- Your instructions: Write out exactly the lines from the first line of the records below through the line that contains "Task: Open the hamburger navigation menu", and stop there.

Stored items
────

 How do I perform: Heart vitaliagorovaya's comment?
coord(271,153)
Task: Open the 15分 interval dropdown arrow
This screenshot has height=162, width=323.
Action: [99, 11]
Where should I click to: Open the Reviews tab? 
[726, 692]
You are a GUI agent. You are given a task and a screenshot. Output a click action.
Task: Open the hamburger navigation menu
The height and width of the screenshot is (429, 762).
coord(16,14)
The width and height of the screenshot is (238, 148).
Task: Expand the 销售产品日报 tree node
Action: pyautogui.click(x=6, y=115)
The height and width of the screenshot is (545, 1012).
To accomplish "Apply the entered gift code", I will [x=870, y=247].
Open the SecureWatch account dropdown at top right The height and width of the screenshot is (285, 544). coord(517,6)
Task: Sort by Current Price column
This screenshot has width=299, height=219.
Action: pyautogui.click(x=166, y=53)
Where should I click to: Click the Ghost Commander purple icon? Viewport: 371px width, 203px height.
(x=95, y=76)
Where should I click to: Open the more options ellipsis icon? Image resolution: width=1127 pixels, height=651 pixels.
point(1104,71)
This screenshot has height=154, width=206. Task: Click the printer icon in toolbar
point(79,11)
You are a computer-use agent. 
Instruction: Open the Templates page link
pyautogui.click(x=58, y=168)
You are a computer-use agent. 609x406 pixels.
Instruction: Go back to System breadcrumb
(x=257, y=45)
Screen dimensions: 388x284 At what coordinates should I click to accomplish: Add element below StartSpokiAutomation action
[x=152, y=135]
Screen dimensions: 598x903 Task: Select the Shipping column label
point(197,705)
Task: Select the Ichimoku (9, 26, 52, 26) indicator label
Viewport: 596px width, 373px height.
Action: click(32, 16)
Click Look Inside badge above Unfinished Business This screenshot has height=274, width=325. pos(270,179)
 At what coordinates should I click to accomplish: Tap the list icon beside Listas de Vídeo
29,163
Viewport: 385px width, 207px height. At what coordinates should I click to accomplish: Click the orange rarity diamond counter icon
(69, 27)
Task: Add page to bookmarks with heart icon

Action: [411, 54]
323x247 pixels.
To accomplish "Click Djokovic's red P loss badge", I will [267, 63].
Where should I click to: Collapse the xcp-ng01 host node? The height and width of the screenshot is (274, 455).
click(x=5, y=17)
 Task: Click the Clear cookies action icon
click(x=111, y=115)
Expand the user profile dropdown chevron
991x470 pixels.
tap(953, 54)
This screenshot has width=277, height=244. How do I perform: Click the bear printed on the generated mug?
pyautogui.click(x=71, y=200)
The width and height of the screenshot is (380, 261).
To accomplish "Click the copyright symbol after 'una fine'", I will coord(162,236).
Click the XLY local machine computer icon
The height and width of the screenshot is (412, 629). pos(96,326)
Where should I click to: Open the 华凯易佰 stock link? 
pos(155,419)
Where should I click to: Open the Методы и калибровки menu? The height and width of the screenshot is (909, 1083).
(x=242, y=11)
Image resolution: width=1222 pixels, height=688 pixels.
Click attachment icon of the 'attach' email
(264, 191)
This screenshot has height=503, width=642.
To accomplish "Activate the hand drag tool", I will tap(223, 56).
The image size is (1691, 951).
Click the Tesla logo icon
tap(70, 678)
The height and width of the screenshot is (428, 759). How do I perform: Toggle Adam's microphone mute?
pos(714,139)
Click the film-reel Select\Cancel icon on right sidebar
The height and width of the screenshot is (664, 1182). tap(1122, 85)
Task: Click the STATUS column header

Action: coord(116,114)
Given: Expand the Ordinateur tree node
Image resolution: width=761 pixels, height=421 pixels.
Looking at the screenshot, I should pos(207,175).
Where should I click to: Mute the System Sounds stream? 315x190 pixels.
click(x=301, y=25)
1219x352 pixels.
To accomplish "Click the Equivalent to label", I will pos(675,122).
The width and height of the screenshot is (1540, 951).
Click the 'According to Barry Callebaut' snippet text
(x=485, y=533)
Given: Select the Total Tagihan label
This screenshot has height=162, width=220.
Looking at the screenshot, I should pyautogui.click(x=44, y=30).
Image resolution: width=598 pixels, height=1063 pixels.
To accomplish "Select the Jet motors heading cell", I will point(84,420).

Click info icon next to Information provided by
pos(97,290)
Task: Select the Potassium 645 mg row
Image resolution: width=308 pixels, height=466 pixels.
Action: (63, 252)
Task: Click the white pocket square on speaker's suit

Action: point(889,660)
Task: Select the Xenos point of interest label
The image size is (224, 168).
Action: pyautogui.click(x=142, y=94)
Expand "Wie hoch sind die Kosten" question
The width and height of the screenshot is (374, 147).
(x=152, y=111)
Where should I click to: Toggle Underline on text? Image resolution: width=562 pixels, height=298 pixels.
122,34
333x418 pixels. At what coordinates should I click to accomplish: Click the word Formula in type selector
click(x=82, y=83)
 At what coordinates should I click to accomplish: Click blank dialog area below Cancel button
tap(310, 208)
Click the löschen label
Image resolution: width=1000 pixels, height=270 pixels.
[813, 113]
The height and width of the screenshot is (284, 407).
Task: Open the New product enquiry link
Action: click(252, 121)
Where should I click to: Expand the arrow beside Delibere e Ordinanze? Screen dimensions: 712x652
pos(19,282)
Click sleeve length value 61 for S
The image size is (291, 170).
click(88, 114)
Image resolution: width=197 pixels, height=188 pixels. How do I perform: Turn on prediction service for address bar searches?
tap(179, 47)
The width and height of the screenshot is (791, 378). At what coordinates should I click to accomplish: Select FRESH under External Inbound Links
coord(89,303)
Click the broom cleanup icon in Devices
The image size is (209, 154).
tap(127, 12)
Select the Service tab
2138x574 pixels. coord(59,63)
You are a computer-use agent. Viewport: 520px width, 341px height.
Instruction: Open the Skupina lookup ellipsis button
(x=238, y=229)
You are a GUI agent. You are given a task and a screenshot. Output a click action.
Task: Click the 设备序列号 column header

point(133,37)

────

- Answer box:
 How do I perform: Heart vitaliagorovaya's comment?
coord(271,153)
Task: Open the 15分 interval dropdown arrow
This screenshot has height=162, width=323.
Action: [99, 11]
Where should I click to: Open the Reviews tab? 
[726, 692]
You are a GUI agent. You are given a task and a screenshot. Output a click action.
Task: Open the hamburger navigation menu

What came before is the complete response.